In those 30 years he’s availed himself of group therapy and oodles of individual counseling to keep the anxiety and bad memories at bay. He’s also kept busy. An idle mind is a terrible thing, he’s recognized.
Ditto for Virgil Johnson. He had terrible recollections when he found two horses near Dorset corner tied to a tree last spring, something that surprised him.
There were no horses during his three tours of Vietnam. But the starving horses brought back horrors that he wasn’t prepared for. The sight jarred him.
It was not politically correct in the 60s, 70s, 80s and 90s to reminisce about Vietnam or any armed services confrontations, much less cry over them.
Real men sucked it up and said nothing while the memories of war curdled and soured in their brains.

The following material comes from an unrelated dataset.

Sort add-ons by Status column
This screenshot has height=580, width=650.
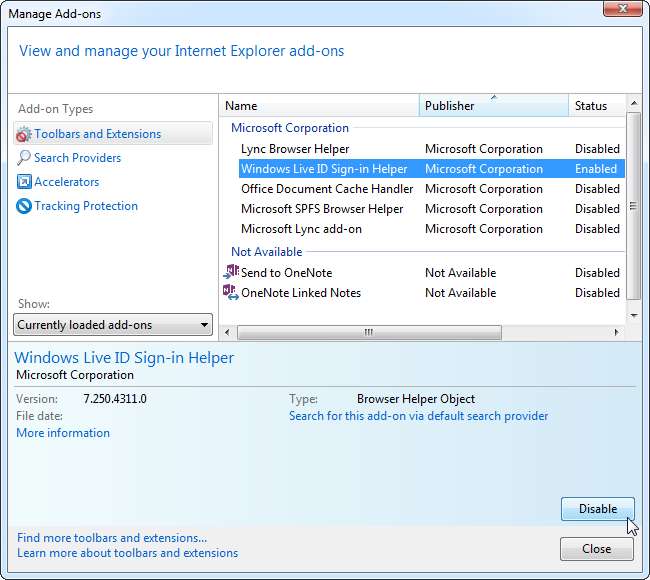[x=596, y=105]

It was the worst possible outcome, Martin said.
Vets retreated from the public, took their own lives if they couldn’t deal with the trauma, or took it out on loved ones, even strangers if their anger bubbled over.

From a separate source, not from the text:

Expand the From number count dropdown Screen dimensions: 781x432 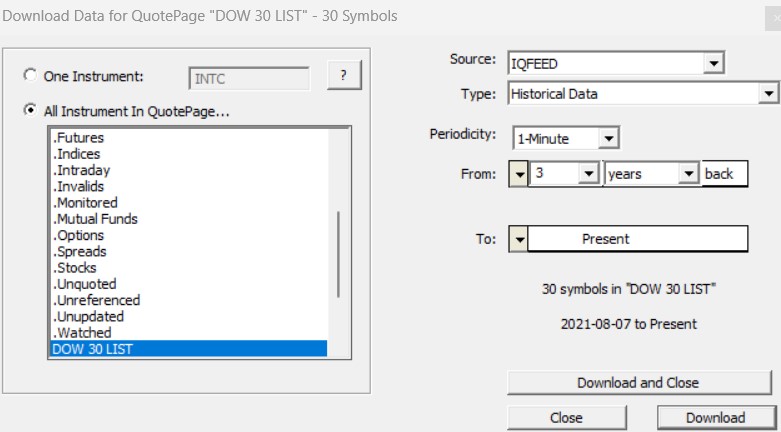588,173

Terry Martin endured her husband’s absence with the philosophy that “if he was meant to return, he would,” she rationalized.

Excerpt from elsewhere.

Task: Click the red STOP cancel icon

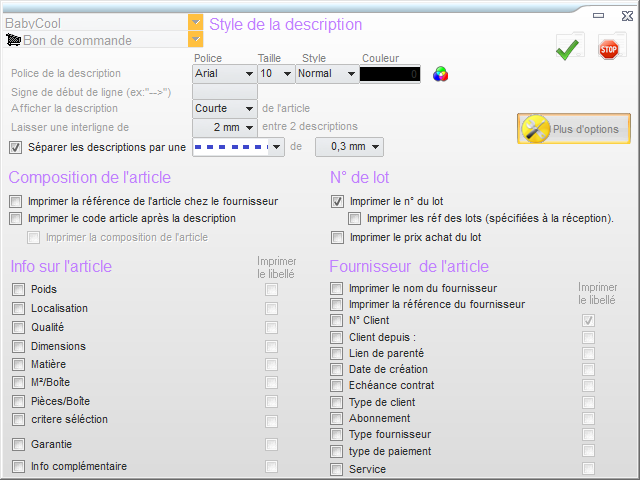Action: tap(610, 47)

But there were those two months where he was missing in action that undercut her tough exterior.
“I was in the hospital for two months,” he said. “She didn’t know where I was.”
Richard Martin suffered in silence “30-some years,” he acknowledged. “The government at one time didn’t know what it was,” he said of the depression he and fellow vets were suffering.
Something propelled him to seek help. It wasn’t a grand Eureka moment, simply a realization that life was going by without him.
“I just let things happen,” said Terry. She figured a higher power was pulling the strings of her life.
Richard became a born-again Christian and left his fate in the hands of a higher power, he said.
Johnson went to counseling, post-traumatic stress disorder meetings and still attends twice monthly meetings.
Vets and spouses have joint meetings later those same days.
Lefty Anderson was one of the lucky ones, doing his service time between Korea and Vietnam.
“I never saw combat,” he said almost apologetically. But he’s seen what PTSD can do to his fellow vets.
“In knew a guy in the Battle of the Bulge,” he said. “He would not say a word. People here have to know. You guys have to tell your story,” he said to Martin, Johnson and other vets nearby in the Legion parking lot.
And that was the point of Saturday’s ride – to tell a story.
As bikes rumbled by, vets smiled and waved.
Redemption, like a 12-step program, is a work in progress that needs to be maintained daily.